» What to do:
From the line with "Obec Mnetěš (96, 1229)" to the last line of the data below, repeat every line exactly and add nothing.

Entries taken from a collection
==========

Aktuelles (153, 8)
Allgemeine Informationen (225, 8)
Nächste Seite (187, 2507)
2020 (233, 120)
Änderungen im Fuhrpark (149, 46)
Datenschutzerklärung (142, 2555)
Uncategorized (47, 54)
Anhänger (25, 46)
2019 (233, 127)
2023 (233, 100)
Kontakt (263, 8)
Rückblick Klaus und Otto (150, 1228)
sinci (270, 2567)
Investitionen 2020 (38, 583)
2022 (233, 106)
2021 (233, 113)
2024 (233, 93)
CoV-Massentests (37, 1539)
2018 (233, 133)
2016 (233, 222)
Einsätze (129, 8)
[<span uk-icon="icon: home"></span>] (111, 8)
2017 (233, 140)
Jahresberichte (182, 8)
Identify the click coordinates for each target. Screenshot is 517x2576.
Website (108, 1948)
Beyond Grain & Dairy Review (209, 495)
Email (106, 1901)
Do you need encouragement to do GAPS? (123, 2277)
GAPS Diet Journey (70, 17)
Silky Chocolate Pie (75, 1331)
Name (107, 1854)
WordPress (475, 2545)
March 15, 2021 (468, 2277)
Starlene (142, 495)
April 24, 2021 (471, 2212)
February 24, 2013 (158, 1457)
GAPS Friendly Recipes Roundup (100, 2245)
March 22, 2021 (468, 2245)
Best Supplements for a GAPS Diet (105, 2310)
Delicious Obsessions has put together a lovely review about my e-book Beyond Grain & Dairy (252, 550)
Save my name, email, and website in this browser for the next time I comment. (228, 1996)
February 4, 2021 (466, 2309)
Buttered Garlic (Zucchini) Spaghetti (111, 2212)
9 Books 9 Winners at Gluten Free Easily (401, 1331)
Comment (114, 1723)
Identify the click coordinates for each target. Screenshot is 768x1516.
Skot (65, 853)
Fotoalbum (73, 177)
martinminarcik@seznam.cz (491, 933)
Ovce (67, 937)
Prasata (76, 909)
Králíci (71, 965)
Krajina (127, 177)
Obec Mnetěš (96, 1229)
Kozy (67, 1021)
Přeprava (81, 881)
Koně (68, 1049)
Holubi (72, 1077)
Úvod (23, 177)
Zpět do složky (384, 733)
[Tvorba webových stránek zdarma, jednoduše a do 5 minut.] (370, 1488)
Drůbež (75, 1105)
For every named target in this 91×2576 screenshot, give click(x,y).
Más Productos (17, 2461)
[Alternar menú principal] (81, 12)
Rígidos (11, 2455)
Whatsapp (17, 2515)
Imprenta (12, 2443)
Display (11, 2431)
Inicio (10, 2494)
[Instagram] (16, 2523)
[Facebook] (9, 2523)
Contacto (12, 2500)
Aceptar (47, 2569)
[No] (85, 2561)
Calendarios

==========

» Response area:
Obec Mnetěš (96, 1229)
Kozy (67, 1021)
Přeprava (81, 881)
Koně (68, 1049)
Holubi (72, 1077)
Úvod (23, 177)
Zpět do složky (384, 733)
[Tvorba webových stránek zdarma, jednoduše a do 5 minut.] (370, 1488)
Drůbež (75, 1105)
For every named target in this 91×2576 screenshot, give click(x,y).
Más Productos (17, 2461)
[Alternar menú principal] (81, 12)
Rígidos (11, 2455)
Whatsapp (17, 2515)
Imprenta (12, 2443)
Display (11, 2431)
Inicio (10, 2494)
[Instagram] (16, 2523)
[Facebook] (9, 2523)
Contacto (12, 2500)
Aceptar (47, 2569)
[No] (85, 2561)
Calendarios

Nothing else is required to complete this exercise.